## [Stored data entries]
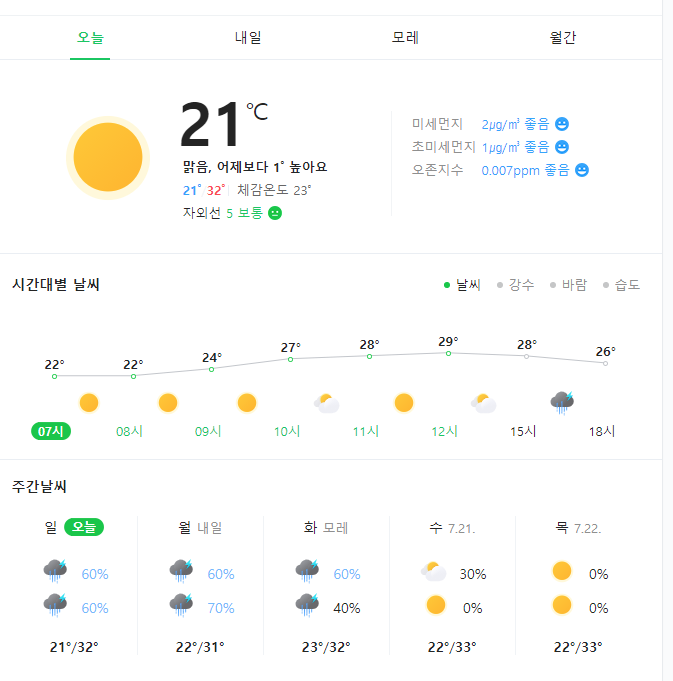The height and width of the screenshot is (681, 673).
Task: Switch hourly chart to 바람
Action: (568, 285)
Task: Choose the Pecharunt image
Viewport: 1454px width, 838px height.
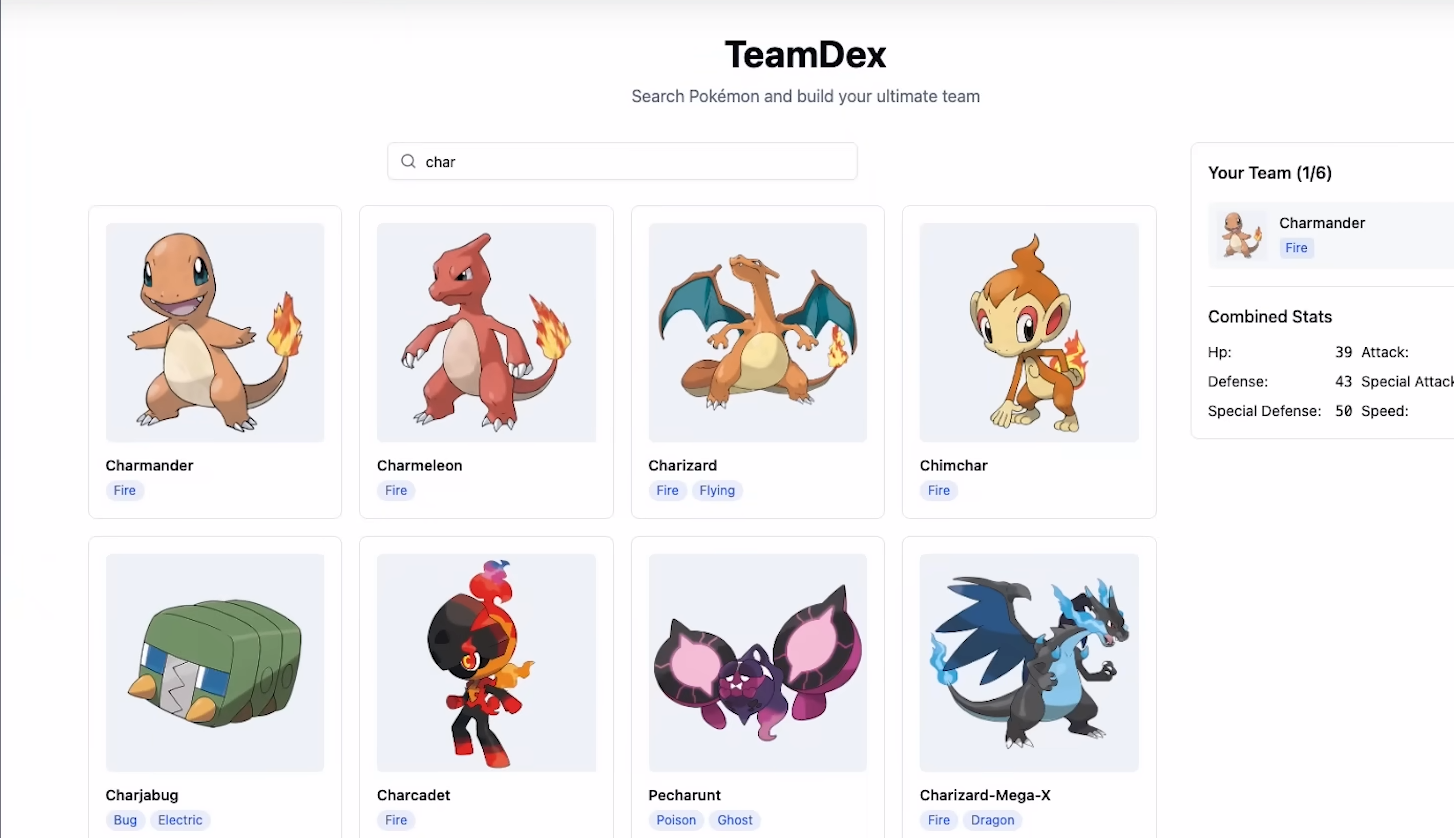Action: point(758,663)
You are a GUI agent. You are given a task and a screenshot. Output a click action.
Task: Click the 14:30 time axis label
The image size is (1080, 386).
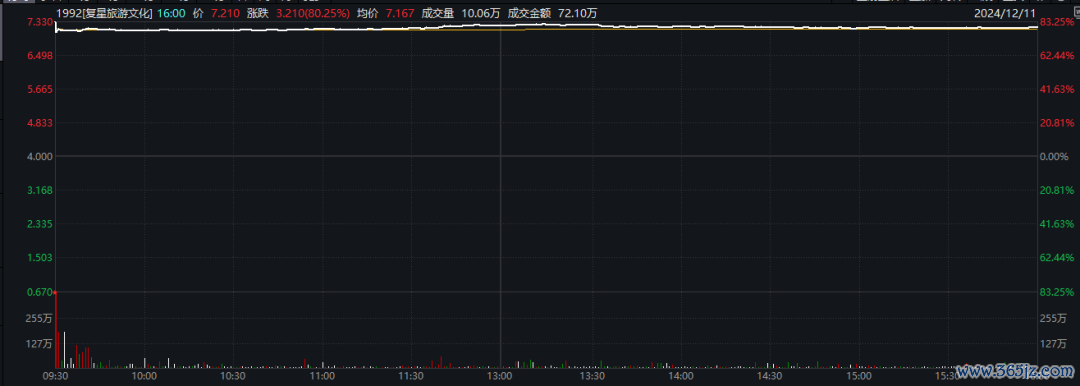tap(768, 376)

## [Task objective]
Return exactly the lines from the line with "Task: Click the 14:30 time axis label" through the last line of the data above, both included; pictures do not go in the answer.

## [Exercise result]
Task: Click the 14:30 time axis label
The image size is (1080, 386).
tap(768, 376)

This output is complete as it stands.